The rendering system may use the candidate trajectory as the modified trajectory (e.g., in response to assertion of the below-described distortion coefficient with the value 100%, or in response to some other user-determined control value).
The rendering system is preferably also configured to use any of a set of distorted versions of the candidate trajectory as the modified trajectory (e.g., in response to the below-described distortion coefficient having some value other than 100%, or in response to some other user-determined control value). FIG. 4 shows two such distorted versions of the candidate trajectory (one for a distortion coefficient having the value 75%; the other for a distortion coefficient having the value 25%). Each distorted version of the candidate trajectory has the same start and end points as the original trajectory, but has a different point of closest approach to the location of the overhead speaker, Ts (point E in FIG. 4).
In the example, the rendering system is configured to respond to a user specified distortion coefficient having a value in the range from 100% (to achieve maximum distortion of the original trajectory, thereby maximizing use of the overhead speaker) to 0% (preventing any distortion of the original trajectory for the purpose of increasing use of the overhead speaker). In response to the specified value of the distortion coefficient, the rendering system uses a corresponding one of the distorted versions of the candidate trajectory as the modified trajectory. Specifically, the candidate trajectory is used as the modified trajectory in response to the distortion coefficient having the value 100%, the distorted candidate trajectory passing through point F (of FIG. 4) is used as the modified trajectory in response to the distortion coefficient having the value 75% (so that the modified trajectory will approach closely the point E), and the distorted candidate trajectory passing through point G (of FIG. 4) is used as the modified trajectory in response to the distortion coefficient having the value 25% (so that the modified trajectory will less closely approach point E).

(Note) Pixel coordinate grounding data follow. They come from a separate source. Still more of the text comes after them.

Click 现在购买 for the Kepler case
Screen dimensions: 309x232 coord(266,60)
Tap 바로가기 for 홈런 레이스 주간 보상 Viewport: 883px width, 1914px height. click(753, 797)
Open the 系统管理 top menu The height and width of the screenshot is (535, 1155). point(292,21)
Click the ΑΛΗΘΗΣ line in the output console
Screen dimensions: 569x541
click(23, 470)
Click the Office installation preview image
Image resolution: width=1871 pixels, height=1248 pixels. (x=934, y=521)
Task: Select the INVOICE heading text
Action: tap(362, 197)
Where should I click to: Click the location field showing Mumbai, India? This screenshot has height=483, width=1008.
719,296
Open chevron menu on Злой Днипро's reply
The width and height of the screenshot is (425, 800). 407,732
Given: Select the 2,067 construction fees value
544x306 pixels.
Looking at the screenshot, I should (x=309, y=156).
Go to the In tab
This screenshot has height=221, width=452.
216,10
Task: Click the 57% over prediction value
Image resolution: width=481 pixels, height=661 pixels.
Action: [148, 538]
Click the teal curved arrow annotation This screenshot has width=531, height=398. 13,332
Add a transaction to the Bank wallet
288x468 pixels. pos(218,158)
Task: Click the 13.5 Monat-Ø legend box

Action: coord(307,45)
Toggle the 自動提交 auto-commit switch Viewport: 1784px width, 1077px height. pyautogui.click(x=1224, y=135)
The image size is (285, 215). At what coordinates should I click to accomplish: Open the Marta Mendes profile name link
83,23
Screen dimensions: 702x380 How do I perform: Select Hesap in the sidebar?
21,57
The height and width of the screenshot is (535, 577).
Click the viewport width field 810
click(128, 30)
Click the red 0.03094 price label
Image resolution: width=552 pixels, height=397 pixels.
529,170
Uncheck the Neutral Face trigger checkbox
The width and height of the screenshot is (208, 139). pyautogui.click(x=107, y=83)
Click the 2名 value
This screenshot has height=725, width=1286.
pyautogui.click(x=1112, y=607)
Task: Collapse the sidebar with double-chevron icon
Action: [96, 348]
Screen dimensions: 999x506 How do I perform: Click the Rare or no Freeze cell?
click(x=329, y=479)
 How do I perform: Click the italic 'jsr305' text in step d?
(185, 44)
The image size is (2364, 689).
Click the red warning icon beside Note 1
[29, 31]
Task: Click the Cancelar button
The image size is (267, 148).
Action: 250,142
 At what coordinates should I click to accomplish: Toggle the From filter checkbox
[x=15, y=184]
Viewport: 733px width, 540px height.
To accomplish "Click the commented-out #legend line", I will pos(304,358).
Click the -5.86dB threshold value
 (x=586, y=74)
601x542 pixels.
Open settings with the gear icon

In the example, the rendering system is configured to efficiently determine the modified trajectory so as to achieve a desired degree of use of the overhead speaker determined by the distortion coefficient's value. This can be understood by considering the distortion axis through points I and E of FIG. 4, which is perpendicular to the original linear trajectory (from point A to point B). The projection of intermediate point E (along the candidate trajectory) on the space (the horizontal plane including points A and B) through which the original trajectory extends defines an inflection point I in said space (i.e., in the horizontal plane including points A and B) corresponding to intermediate point E. Point I is an “inflection” point in the sense that it is the point at which the candidate trajectory ceases to diverge from the original trajectory and begins to approach the original trajectory. The line between intermediate point E and the corresponding inflection point I is the distortion axis for intermediate point E. The distortion coefficient's value (in the range from 100% to 0%) corresponds to distance along the distortion axis from the inflection point to the intermediate point, and thus determines the distance of closest approach of one of the distorted versions of the candidate trajectory (e.g., the one extending through point F) to the position of the overhead speaker. The rendering system is configured to respond to the distortion coefficient by selecting (as the modified trajectory) a distorted version of the candidate trajectory which extends from the start point of the candidate trajectory, through the point (along the distortion axis) whose distance from the inflection point is determined by the value of the distortion coefficient (e.g., point F, when the distortion coefficient value is 75%), to the end point of the candidate trajectory. Because the modified trajectory determines (with the audio content for the relevant object) each speaker feed for the relevant object channel, the distortion coefficient's value thus controls how close to the overhead speaker the rendered object will be perceived to get when the rendered object pans along the modified trajectory.
The intersection of each distorted version of the candidate trajectory with the distortion axis is the inflection point of said distorted version of the candidate trajectory. Thus, point G of FIG. 4, the intersection of the distorted candidate trajectory determined by the distortion coefficient value 25% with the distortion axis, is the inflection point of said distorted candidate trajectory.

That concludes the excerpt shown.